Put the items below into a Markdown table with a Row column for the row number and a Line column for the line itself, leaving out blank lines.

▼

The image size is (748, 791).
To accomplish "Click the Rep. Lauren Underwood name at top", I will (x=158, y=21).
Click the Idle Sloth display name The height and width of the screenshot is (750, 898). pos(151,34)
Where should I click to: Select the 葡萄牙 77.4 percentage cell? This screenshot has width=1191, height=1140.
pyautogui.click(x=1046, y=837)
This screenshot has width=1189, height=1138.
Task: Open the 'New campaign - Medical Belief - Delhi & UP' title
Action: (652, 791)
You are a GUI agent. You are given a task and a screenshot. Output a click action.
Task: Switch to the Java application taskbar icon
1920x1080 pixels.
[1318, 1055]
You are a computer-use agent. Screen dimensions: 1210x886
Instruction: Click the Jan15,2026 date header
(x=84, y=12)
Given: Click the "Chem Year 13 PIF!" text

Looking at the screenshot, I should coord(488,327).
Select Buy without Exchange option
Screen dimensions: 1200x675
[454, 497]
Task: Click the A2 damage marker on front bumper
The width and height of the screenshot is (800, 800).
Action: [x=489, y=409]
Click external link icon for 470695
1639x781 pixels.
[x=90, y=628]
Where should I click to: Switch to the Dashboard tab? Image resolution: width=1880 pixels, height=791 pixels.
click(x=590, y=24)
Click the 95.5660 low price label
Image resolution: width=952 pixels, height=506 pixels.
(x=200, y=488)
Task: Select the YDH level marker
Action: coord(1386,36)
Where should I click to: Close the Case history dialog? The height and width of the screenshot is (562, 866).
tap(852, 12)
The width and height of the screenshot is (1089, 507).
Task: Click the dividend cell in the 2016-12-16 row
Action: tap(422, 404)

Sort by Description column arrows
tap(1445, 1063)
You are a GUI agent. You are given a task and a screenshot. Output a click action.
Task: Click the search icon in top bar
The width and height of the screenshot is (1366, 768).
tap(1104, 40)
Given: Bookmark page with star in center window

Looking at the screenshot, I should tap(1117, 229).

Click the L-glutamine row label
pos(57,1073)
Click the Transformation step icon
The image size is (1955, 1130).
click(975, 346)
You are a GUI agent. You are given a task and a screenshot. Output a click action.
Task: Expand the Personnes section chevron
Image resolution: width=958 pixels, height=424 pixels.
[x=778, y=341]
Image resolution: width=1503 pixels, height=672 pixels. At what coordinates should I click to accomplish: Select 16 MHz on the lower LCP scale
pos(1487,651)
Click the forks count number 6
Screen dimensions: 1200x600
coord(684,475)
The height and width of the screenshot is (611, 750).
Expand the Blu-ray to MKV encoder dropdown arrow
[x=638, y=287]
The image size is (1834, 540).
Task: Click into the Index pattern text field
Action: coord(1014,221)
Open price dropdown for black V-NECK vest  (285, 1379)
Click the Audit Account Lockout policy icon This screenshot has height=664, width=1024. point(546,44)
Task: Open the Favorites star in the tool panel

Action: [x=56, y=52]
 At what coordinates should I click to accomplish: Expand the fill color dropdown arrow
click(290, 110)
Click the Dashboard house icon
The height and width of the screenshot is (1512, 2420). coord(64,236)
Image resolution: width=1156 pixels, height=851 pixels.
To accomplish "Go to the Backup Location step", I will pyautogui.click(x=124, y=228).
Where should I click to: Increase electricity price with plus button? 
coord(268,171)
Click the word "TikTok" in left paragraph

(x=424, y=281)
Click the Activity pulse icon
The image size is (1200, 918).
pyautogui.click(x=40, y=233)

▲

▶ **THE ANSWER**
| Row | Line |
|---|---|
| 1 | The image size is (748, 791). |
| 2 | To accomplish "Click the Rep. Lauren Underwood name at top", I will (x=158, y=21). |
| 3 | Click the Idle Sloth display name The height and width of the screenshot is (750, 898). pos(151,34) |
| 4 | Where should I click to: Select the 葡萄牙 77.4 percentage cell? This screenshot has width=1191, height=1140. |
| 5 | pyautogui.click(x=1046, y=837) |
| 6 | This screenshot has width=1189, height=1138. |
| 7 | Task: Open the 'New campaign - Medical Belief - Delhi & UP' title |
| 8 | Action: (652, 791) |
| 9 | You are a GUI agent. You are given a task and a screenshot. Output a click action. |
| 10 | Task: Switch to the Java application taskbar icon |
| 11 | 1920x1080 pixels. |
| 12 | [1318, 1055] |
| 13 | You are a computer-use agent. Screen dimensions: 1210x886 |
| 14 | Instruction: Click the Jan15,2026 date header |
| 15 | (x=84, y=12) |
| 16 | Given: Click the "Chem Year 13 PIF!" text |
| 17 | Looking at the screenshot, I should coord(488,327). |
| 18 | Select Buy without Exchange option |
| 19 | Screen dimensions: 1200x675 |
| 20 | [454, 497] |
| 21 | Task: Click the A2 damage marker on front bumper |
| 22 | The width and height of the screenshot is (800, 800). |
| 23 | Action: [x=489, y=409] |
| 24 | Click external link icon for 470695 |
| 25 | 1639x781 pixels. |
| 26 | [x=90, y=628] |
| 27 | Where should I click to: Switch to the Dashboard tab? Image resolution: width=1880 pixels, height=791 pixels. |
| 28 | click(x=590, y=24) |
| 29 | Click the 95.5660 low price label |
| 30 | Image resolution: width=952 pixels, height=506 pixels. |
| 31 | (x=200, y=488) |
| 32 | Task: Select the YDH level marker |
| 33 | Action: coord(1386,36) |
| 34 | Where should I click to: Close the Case history dialog? The height and width of the screenshot is (562, 866). |
| 35 | tap(852, 12) |
| 36 | The width and height of the screenshot is (1089, 507). |
| 37 | Task: Click the dividend cell in the 2016-12-16 row |
| 38 | Action: tap(422, 404) |
| 39 | Sort by Description column arrows |
| 40 | tap(1445, 1063) |
| 41 | You are a GUI agent. You are given a task and a screenshot. Output a click action. |
| 42 | Task: Click the search icon in top bar |
| 43 | The width and height of the screenshot is (1366, 768). |
| 44 | tap(1104, 40) |
| 45 | Given: Bookmark page with star in center window |
| 46 | Looking at the screenshot, I should tap(1117, 229). |
| 47 | Click the L-glutamine row label |
| 48 | pos(57,1073) |
| 49 | Click the Transformation step icon |
| 50 | The image size is (1955, 1130). |
| 51 | click(975, 346) |
| 52 | You are a GUI agent. You are given a task and a screenshot. Output a click action. |
| 53 | Task: Expand the Personnes section chevron |
| 54 | Image resolution: width=958 pixels, height=424 pixels. |
| 55 | [x=778, y=341] |
| 56 | Image resolution: width=1503 pixels, height=672 pixels. At what coordinates should I click to accomplish: Select 16 MHz on the lower LCP scale |
| 57 | pos(1487,651) |
| 58 | Click the forks count number 6 |
| 59 | Screen dimensions: 1200x600 |
| 60 | coord(684,475) |
| 61 | The height and width of the screenshot is (611, 750). |
| 62 | Expand the Blu-ray to MKV encoder dropdown arrow |
| 63 | [x=638, y=287] |
| 64 | The image size is (1834, 540). |
| 65 | Task: Click into the Index pattern text field |
| 66 | Action: coord(1014,221) |
| 67 | Open price dropdown for black V-NECK vest  (285, 1379) |
| 68 | Click the Audit Account Lockout policy icon This screenshot has height=664, width=1024. point(546,44) |
| 69 | Task: Open the Favorites star in the tool panel |
| 70 | Action: [x=56, y=52] |
| 71 |  At what coordinates should I click to accomplish: Expand the fill color dropdown arrow |
| 72 | click(290, 110) |
| 73 | Click the Dashboard house icon |
| 74 | The height and width of the screenshot is (1512, 2420). coord(64,236) |
| 75 | Image resolution: width=1156 pixels, height=851 pixels. |
| 76 | To accomplish "Go to the Backup Location step", I will pyautogui.click(x=124, y=228). |
| 77 | Where should I click to: Increase electricity price with plus button?  |
| 78 | coord(268,171) |
| 79 | Click the word "TikTok" in left paragraph |
| 80 | (x=424, y=281) |
| 81 | Click the Activity pulse icon |
| 82 | The image size is (1200, 918). |
| 83 | pyautogui.click(x=40, y=233) |